AI output is a draft or suggestion. Users are responsible for reviewing, editing, approving, and deciding whether any output is appropriate for their organization.

  • HIPAAList sends limited, task-specific context for the AI feature being used.
  • HIPAAList avoids sending organization-identifying information to AI providers by default when a placeholder or general description can be used instead.
  • Reusable details such as organization names, officer names, staff names, vendor names, emails, phone numbers, URLs, and addresses should be replaced with placeholders or generalized descriptions when possible.
  • Where HIPAAList cannot safely minimize a prompt or document, the feature should ask the user to revise the content rather than sending it to AI.
  • HIPAAList AI usage records are intended to be metadata-only, such as feature, purpose, timing, model, and outcome. They should not store raw prompts, raw responses, raw provider payloads, or retrieved source text.

7. Organization-Identifying Information

Organization-identifying information is not the same as PHI, but HIPAAList still treats it as sensitive. Examples include organization names, staff names, officer names, vendor names, email addresses, domains, URLs, phone numbers, addresses, and exact locations.

HIPAAList may need exact values to show records inside the workspace, render approved documents, send messages, manage users, or produce exports requested by authorized users. For AI-assisted features, HIPAAList should prefer placeholders and general descriptions unless the exact value is needed for that specific task.

8. Documents, Exports, and Audit History

Documents, exports, acknowledgements, training records, audit history, and other workspace records are generated from the organization's own workspace information. Approved documents and exports may include exact organization details when users choose to create or approve them.

Users are responsible for reviewing workspace content before approving documents, sending messages, sharing exports, or relying on records outside HIPAAList.

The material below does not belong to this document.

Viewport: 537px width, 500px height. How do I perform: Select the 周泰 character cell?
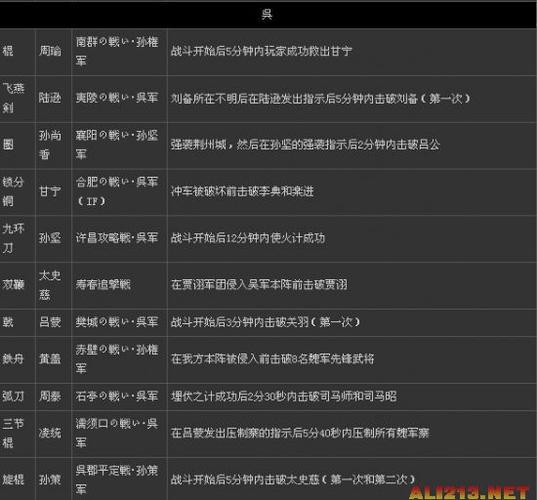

9. Cookies and Similar Technologies

HIPAAList and its providers may use cookies, local storage, and similar technologies for authentication, session management, preferences, analytics, fraud prevention, and product operation.

10. Retention

HIPAAList retains information for as long as needed to provide the service, maintain organization records and audit history, comply with legal obligations, resolve disputes, enforce agreements, protect security, and support legitimate business needs.

11. Security

HIPAAList uses reasonable safeguards designed to protect information. No method of transmission or storage is perfectly secure. Users should keep credentials secure, manage workspace access carefully, and avoid submitting PHI or unnecessary sensitive information.

12. Choices and Requests

Users may update certain account or workspace information through the product. Organization administrators may manage workspace records and access. Requests about account data, privacy, or deletion should be directed through the support or contact channel made available by HIPAAList.

13. Children

HIPAAList is intended for business and organizational use and is not directed to children.

14. Changes to This Policy

HIPAAList may update this Privacy Policy. When a material update is made, HIPAAList may require users to review and accept the updated version before continuing to use the workspace.

15. Contact

Questions about this Privacy Policy should be directed through the support or contact channel made available by HIPAAList.